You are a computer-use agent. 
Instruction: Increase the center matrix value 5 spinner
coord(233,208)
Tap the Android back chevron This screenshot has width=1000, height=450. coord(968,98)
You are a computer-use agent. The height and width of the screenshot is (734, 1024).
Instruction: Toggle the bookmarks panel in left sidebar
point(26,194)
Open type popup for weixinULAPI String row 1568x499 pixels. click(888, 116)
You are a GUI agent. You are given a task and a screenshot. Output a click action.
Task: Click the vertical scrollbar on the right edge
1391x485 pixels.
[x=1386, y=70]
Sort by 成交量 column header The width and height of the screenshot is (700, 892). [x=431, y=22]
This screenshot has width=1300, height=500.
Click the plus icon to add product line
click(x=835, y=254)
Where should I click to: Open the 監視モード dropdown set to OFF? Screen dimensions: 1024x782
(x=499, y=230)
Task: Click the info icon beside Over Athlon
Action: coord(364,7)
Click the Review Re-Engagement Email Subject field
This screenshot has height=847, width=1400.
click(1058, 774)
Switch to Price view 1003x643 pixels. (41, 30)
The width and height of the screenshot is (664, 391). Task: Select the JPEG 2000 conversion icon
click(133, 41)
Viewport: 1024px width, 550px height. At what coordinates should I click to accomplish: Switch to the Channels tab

________________________

Activity —
In the records, locate each line holding the string "agent" and copy it.

Written answer —
You are a computer-use agent. 
You are a computer-use agent. The height and width of the screenshot is (734, 1024).
You are a GUI agent. You are given a task and a screenshot. Output a click action.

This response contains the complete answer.